[Passage shown — start]
11. Recombination, Mutation • Recombination: different segment of the structure which is optimized in parallel can be recombined into the same model. Recombination occurs with a set probability. Otherwise, the population is propogated to the next generation. • Mutation: avoids local minima by mutating the child with a set probability. • Similar to MC: there is no guarantee to converge into global minimum. http://en.wikipedia.org/wiki/Genetic_operator

12. Genome@home • Genome@Home uses distributed computing and genetic algorithm. • It also incorporates backbone flexibility using Monte Carlo (random perturbation with RMSD<1.0a) which improves the result. http://www.stanford.edu/group/pandegroup/genome/

13. Dead-end Elimination • Discrete conformational search. • Functionally equivalent to exhustive search. • It uses rejection criteria to prune the search space. • The robustness depends on the discreteness and the rejection criteria used. • Guaranteed convergence to global min. • Initially used for sidechain placement. More difficult for protein design because of high degrees of freedom. Looger LL, Hellinga HW. Generalized dead-end elimination algorithms make large-scale protein side-chain structure prediction tractable: implications for protein design and structural genomics. J Mol Biol. 2001 Mar 16;307(1):429-45. PubMed

14. Energy of conformation • Reformulation of sidechain placement problem: Amino acid identity is used instead of rotamer. • The general DEE allows residue up to 300. • Energy of conformation is defined as sum of interaction among side chains and sum of interaction of sidechain and the backbone. • Rejection criteria is used and iterated until no more rotamers can be eliminated. Convergence occurs, or reduces the problem sufficiently for exhaustive serach.

15. DEE filter: Rejection Criteria • Simple Criterion: If lowest energy struct that can be found using a given sidechain rotamer (low energy side chain conformation) is higer than the highest energy struct w/ different rotamer, the first rotamer is eliminated.

16. DEE filter: Rejection Criteria • Goldstein Criteria:if energy struct containing one rotamer is always lowered by changing to a second one, the first one is eliminated.
[Passage shown — finish]
[Dataset extract — start]
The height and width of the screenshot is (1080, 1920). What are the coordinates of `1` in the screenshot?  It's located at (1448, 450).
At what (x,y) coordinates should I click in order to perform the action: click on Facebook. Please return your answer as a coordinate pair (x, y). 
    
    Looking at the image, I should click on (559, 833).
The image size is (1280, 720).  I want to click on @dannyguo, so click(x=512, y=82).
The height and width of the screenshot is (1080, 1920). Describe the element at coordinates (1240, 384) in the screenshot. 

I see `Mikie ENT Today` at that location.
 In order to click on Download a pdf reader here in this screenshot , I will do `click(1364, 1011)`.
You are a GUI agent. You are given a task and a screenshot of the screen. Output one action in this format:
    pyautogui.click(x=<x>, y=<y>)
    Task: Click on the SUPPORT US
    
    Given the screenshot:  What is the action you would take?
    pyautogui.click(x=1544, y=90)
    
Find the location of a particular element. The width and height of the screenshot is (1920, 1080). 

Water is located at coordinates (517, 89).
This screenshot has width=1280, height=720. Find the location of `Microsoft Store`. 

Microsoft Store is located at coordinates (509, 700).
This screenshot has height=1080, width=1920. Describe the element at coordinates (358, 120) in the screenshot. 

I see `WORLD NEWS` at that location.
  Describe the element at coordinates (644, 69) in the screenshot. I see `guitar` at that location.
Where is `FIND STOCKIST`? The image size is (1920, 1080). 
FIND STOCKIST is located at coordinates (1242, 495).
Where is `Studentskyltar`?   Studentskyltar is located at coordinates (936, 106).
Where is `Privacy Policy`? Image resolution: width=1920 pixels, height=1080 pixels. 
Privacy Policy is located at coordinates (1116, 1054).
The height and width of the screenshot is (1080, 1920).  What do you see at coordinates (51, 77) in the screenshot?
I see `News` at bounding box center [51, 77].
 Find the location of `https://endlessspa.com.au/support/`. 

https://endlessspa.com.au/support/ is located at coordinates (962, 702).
[Dataset extract — finish]
Exercise: In the protein design notes, reproduce the stretch from "15. DEE filter: Rejection" through "rotamer is eliminated.".

Finished exercise:
15. DEE filter: Rejection Criteria • Simple Criterion: If lowest energy struct that can be found using a given sidechain rotamer (low energy side chain conformation) is higer than the highest energy struct w/ different rotamer, the first rotamer is eliminated.